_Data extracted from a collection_
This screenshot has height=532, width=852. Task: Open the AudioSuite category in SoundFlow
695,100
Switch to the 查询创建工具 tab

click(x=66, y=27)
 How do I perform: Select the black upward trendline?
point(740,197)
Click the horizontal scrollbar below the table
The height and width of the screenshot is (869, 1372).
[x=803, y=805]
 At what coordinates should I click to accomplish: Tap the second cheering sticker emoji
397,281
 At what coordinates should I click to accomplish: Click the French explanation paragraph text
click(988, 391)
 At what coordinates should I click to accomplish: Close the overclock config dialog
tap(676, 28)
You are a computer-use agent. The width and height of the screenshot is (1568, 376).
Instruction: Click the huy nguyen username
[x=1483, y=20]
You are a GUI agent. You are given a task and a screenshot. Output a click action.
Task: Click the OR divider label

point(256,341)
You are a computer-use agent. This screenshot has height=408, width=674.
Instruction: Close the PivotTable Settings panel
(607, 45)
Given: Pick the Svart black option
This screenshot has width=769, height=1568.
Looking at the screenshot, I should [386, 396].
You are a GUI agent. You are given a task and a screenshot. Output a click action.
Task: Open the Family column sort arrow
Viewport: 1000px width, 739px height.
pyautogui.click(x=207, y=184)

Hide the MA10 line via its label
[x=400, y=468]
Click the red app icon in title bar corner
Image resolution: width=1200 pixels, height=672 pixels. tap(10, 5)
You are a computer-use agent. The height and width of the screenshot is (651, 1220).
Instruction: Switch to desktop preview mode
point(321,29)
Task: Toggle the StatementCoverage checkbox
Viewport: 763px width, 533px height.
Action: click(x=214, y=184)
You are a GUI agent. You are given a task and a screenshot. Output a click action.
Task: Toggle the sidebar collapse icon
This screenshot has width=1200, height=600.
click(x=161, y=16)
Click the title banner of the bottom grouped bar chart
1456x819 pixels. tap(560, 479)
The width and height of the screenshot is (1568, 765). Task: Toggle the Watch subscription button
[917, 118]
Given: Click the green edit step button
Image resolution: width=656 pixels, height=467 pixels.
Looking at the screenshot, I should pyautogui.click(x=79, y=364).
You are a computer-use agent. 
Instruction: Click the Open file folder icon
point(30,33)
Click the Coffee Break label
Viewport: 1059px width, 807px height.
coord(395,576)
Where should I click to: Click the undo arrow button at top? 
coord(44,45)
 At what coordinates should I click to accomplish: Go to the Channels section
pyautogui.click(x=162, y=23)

_Work request_
Please make the answer a complete, exact reproduction of the records.

_Result of this exercise_
This screenshot has height=532, width=852. Task: Open the AudioSuite category in SoundFlow
695,100
Switch to the 查询创建工具 tab

click(x=66, y=27)
 How do I perform: Select the black upward trendline?
point(740,197)
Click the horizontal scrollbar below the table
The height and width of the screenshot is (869, 1372).
[x=803, y=805]
 At what coordinates should I click to accomplish: Tap the second cheering sticker emoji
397,281
 At what coordinates should I click to accomplish: Click the French explanation paragraph text
click(988, 391)
 At what coordinates should I click to accomplish: Close the overclock config dialog
tap(676, 28)
You are a computer-use agent. The width and height of the screenshot is (1568, 376).
Instruction: Click the huy nguyen username
[x=1483, y=20]
You are a GUI agent. You are given a task and a screenshot. Output a click action.
Task: Click the OR divider label

point(256,341)
You are a computer-use agent. This screenshot has height=408, width=674.
Instruction: Close the PivotTable Settings panel
(607, 45)
Given: Pick the Svart black option
This screenshot has width=769, height=1568.
Looking at the screenshot, I should [386, 396].
You are a GUI agent. You are given a task and a screenshot. Output a click action.
Task: Open the Family column sort arrow
Viewport: 1000px width, 739px height.
pyautogui.click(x=207, y=184)

Hide the MA10 line via its label
[x=400, y=468]
Click the red app icon in title bar corner
Image resolution: width=1200 pixels, height=672 pixels. tap(10, 5)
You are a computer-use agent. The height and width of the screenshot is (651, 1220).
Instruction: Switch to desktop preview mode
point(321,29)
Task: Toggle the StatementCoverage checkbox
Viewport: 763px width, 533px height.
Action: click(x=214, y=184)
You are a GUI agent. You are given a task and a screenshot. Output a click action.
Task: Toggle the sidebar collapse icon
This screenshot has width=1200, height=600.
click(x=161, y=16)
Click the title banner of the bottom grouped bar chart
1456x819 pixels. tap(560, 479)
The width and height of the screenshot is (1568, 765). Task: Toggle the Watch subscription button
[917, 118]
Given: Click the green edit step button
Image resolution: width=656 pixels, height=467 pixels.
Looking at the screenshot, I should pyautogui.click(x=79, y=364).
You are a computer-use agent. 
Instruction: Click the Open file folder icon
point(30,33)
Click the Coffee Break label
Viewport: 1059px width, 807px height.
coord(395,576)
Where should I click to: Click the undo arrow button at top? 
coord(44,45)
 At what coordinates should I click to accomplish: Go to the Channels section
pyautogui.click(x=162, y=23)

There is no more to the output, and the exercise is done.